Consider a typical law student who accepts a [transactional] job at a large firm. She has spent perhaps ninety-five percent of her time in law school reading and discussing cases and law review articles. Once in practice, she will go days or weeks at a time without picking up a case or a law review article. Instead, her days will be filled with drafting, reviewing, and marking up transactional documents, negotiating language with opposing counsel, participating in conference calls, and composing memos, emails, and letters to colleagues and clients.
“Thinking like a lawyer,” as Kingsfield and his ilk would have our graduate do is not very conducive to success in that environment.
In his book, The Terrible Truth About Lawyers, Mark McCormack, founder of the International Management Group, a major sports and entertainment agency, wrote that “it’s the lawyers who: (1) gum up the works; (2) get people mad at each other; (3) make business procedures more expensive than they need to be; and now and then deep-six what had seemed like a perfectly workable arrangement.” McCormack further observed that, “when lawyers try to horn in on the business aspects of a deal, the practical result is usually confusion and wasted time.” He concluded: “the best way to deal with lawyers is not to deal with them at all.”
All of which is why I emphasize not only doctrine but also economics and business. Transactional lawyers must understand the business, financial, and economic aspects of deals so as to draft workable contracts and disclosure documents, conduct due diligence, or counsel clients on issues that require business savvy as well as knowing the law.
I want my students to understand that successful transactional lawyers build their practice by adding value to their clients’ transactions. Instead of thinking like Kingsfield, I want them to learn where the value in a given transaction comes from and how they might add even more value to the deal.
The problem with most law schools is that we have too many litigators and ex-litigators and not enough deal lawyers. So why would Judge Kopf want to contribute to that problem by giving trial lawyer law professors yet more recognition and praise? Why this bias against deal lawyers?
Finally, I suspect Judge Kopf's many fans in the "law school is a scam" crowd will take issue with his list if they stop to think about its implications. Judge Kopf is "only interested in law professors who litigate while they also teach law.
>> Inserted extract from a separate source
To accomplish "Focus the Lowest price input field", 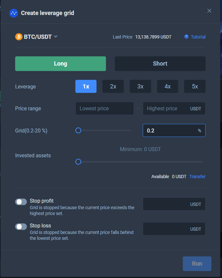I will pos(104,108).
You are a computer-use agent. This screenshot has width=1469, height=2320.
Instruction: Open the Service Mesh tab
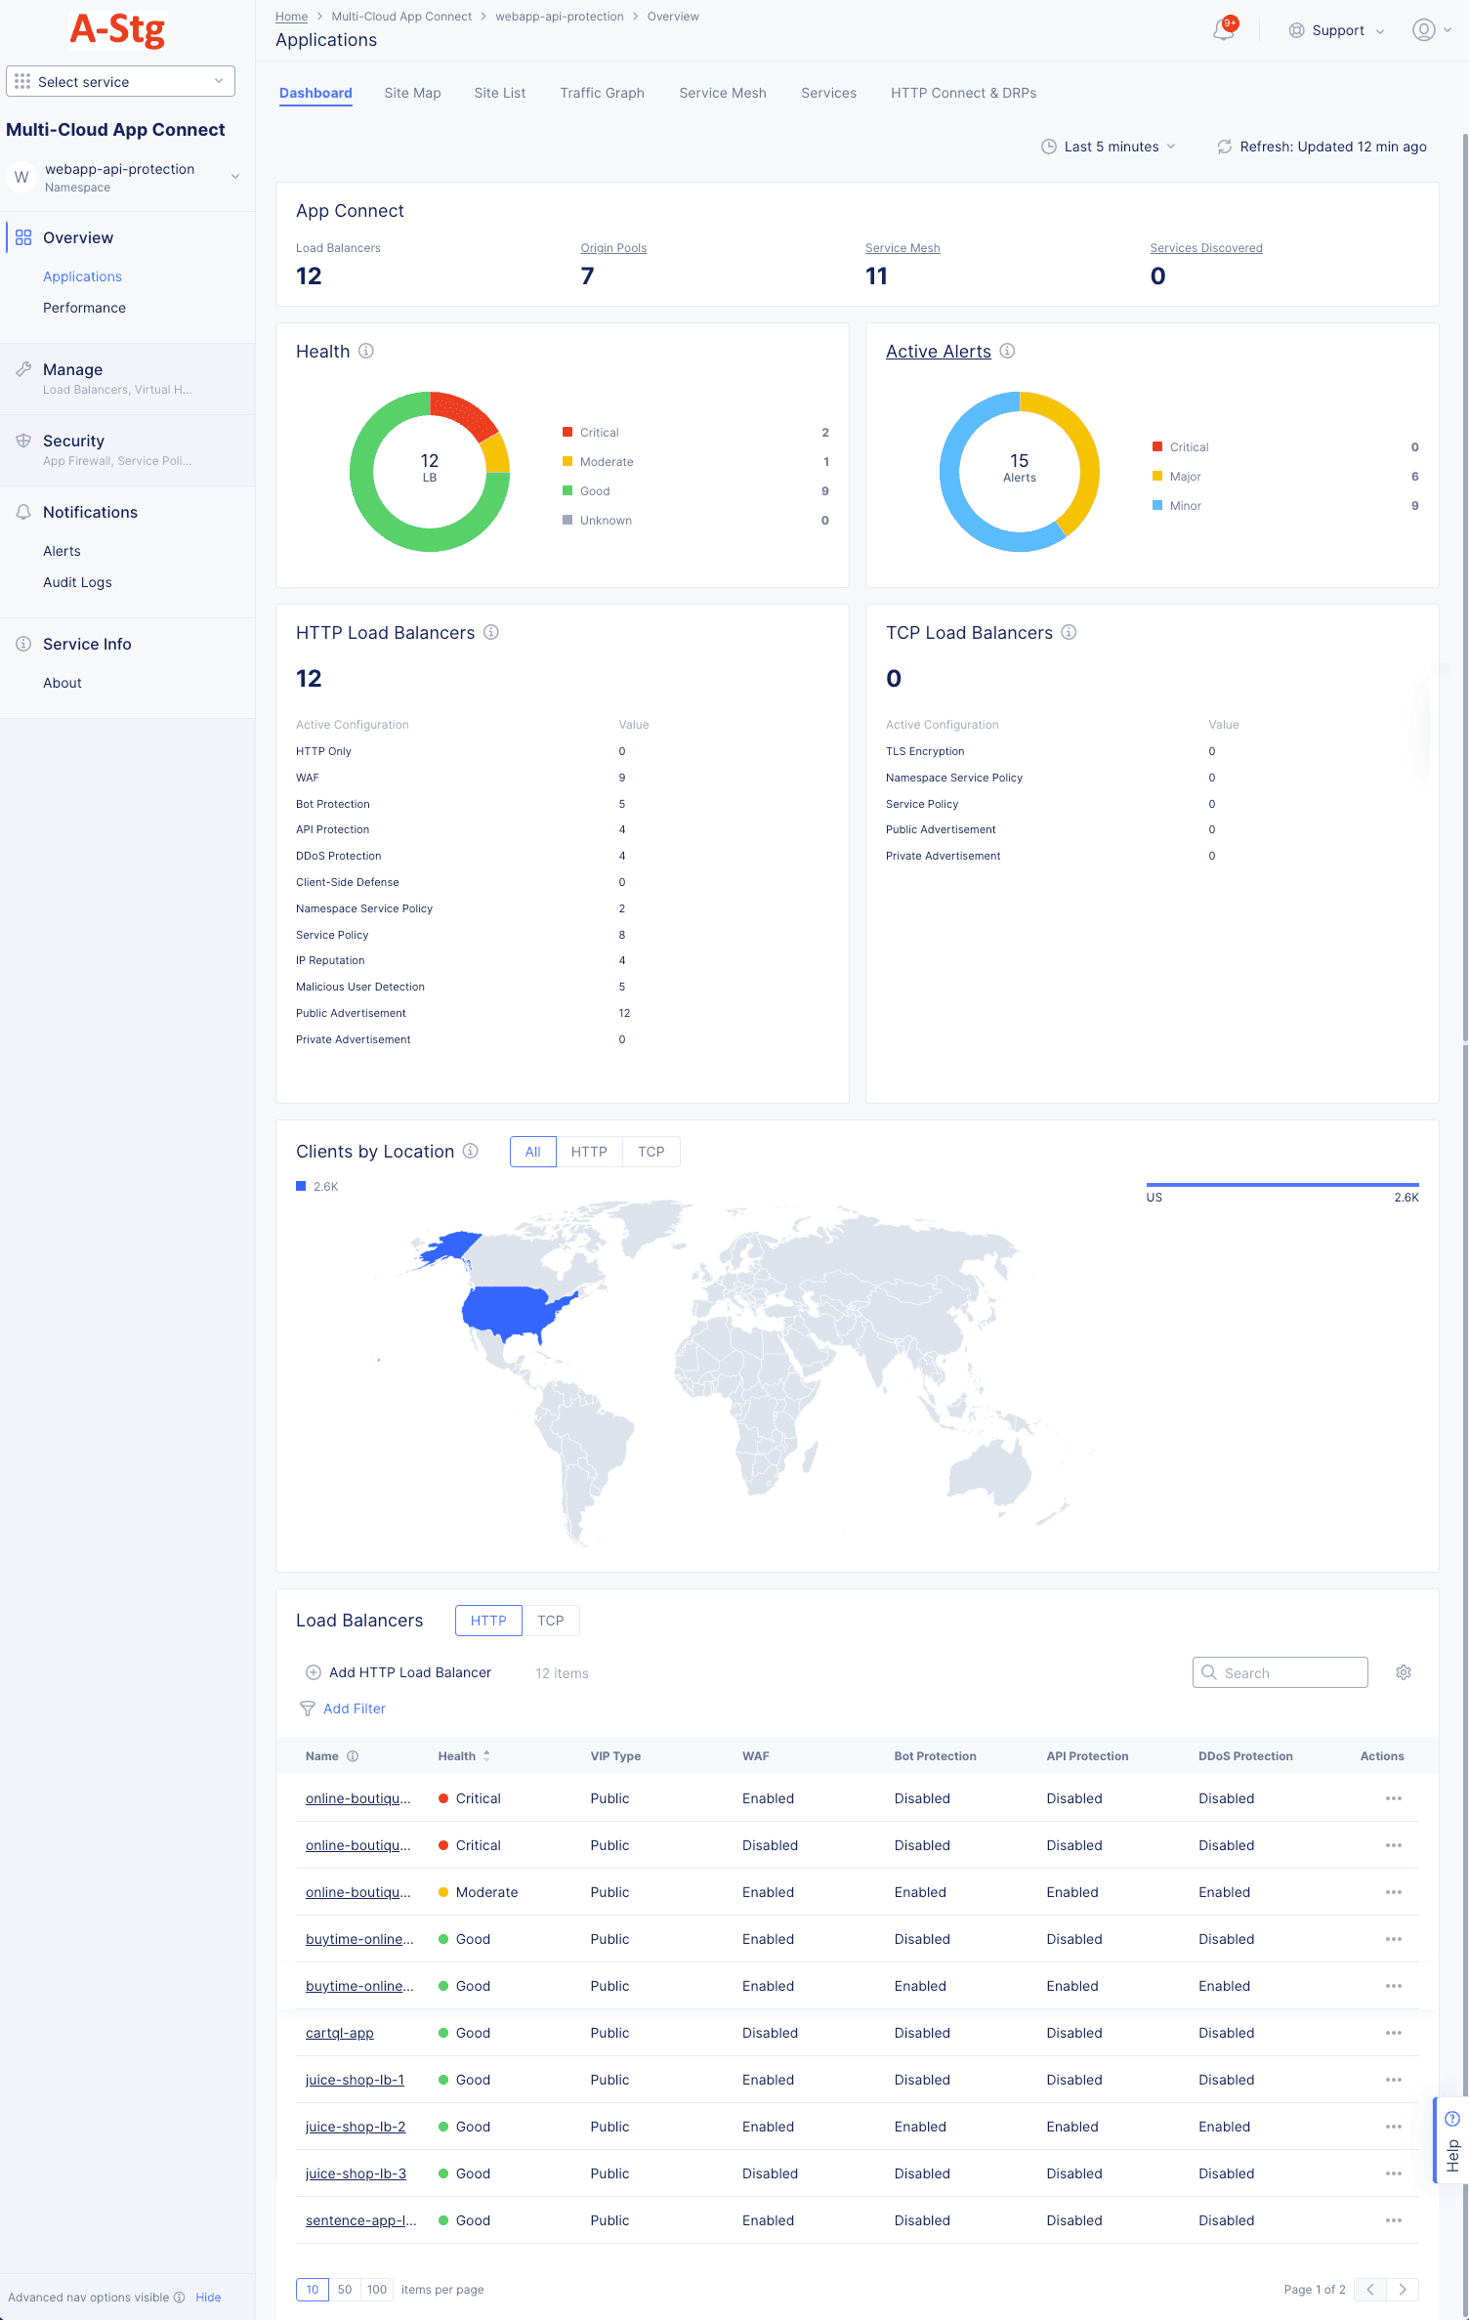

Exclude professors who were once trial lawyers but who no longer spend time in the trial courtroom."
Of course, one of the main complaints by the law school scam crowd is that too many law professors spend too much time doing things other than teaching. Given how intensive trial work is, a law professor who is spending much time first chairing cases is a law professor who likely is not spending all that much time preparing for class, mentoring students, and so on.
In sum, without wanting to start a fight--just a discussion, I think Judge Kopf's latest project doesn't make much sense to me.